9:30 AM - 9:45 AM
[HTT23-03] Estimation of the groundwater recharge processes using end-member mixing analysis in a paddy-dominated alluvial fan, Japan
Keywords:shallow groundwater, alluvial river, oxygen and hydrogen isotopes, groundwater level
We collected 57 water samples including 33 shallow groundwater, 1 deep groundwater, 1 spring water, 11 river water along three rivers, 1 precipitation, and both of paddy irrigation water and standing water at 6 paddy plots during the irrigation period. Water sampling has been conducted with 2 months interval from April 2016. We analyzed stable isotope ratios of hydrogen, oxygen, and strontium and concentrations of major dissolved ions. We had carried out similar water samplings and analysis 4 times from 2008 to 2011. In this area, water samples from the Tedori River show the lowest oxygen and hydrogen isotope ratios and precipitation water samples show the highest. The paddy infiltration water samples show the influence of evaporation. Then, end-member mixing analysis (EMMA) were performed to estimate the contributions of each groundwater source for oxygen and hydrogen isotope ratios of shallow groundwater samples. We compared the EMMA results from the view point of temporal changes in contributions rates.

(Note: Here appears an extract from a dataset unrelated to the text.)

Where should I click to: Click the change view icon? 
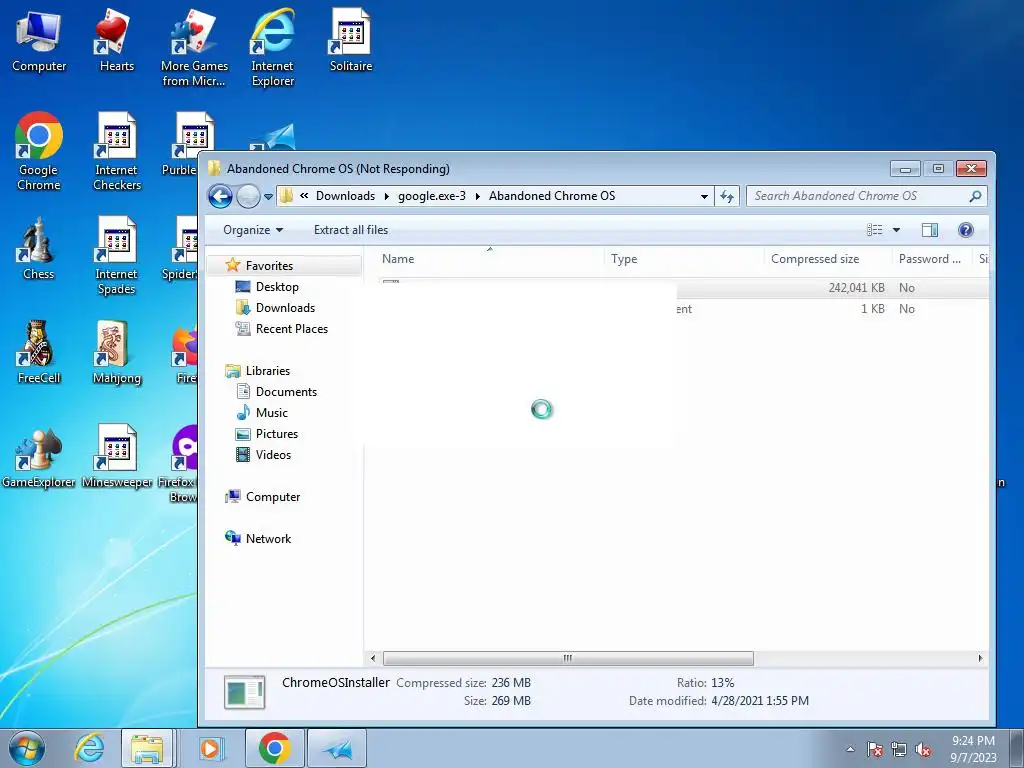click(874, 230)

During the irrigation and non-irrigation period in 2016, groundwater recharge from the Tedori River contributed water balance of the shallow groundwater throughout the alluvial fan. In 3 km buffer area along the river, contributions of the river water ranged from 18% to 97%. Large contributions (over 60%) were calculated around the lower part of the fan. From the comparison between June in 2011 and June in 2016, contributions of river water decreased at the left side of the river, but did not significantly change at the right side. At near the right bank of the Tedori River, contributions of infiltration water from the irrigated paddy fields decreased and contributions of precipitation increased to compensate for it. Turbid water might cause siltation at paddy fields because the irrigation water is derived from the Tedori River. Groundwater recharge from the irrigated paddy fields would be reduced due to the siltation. Future work of this study is quantitative evaluations of groundwater recharge processes by a transient groundwater modeling.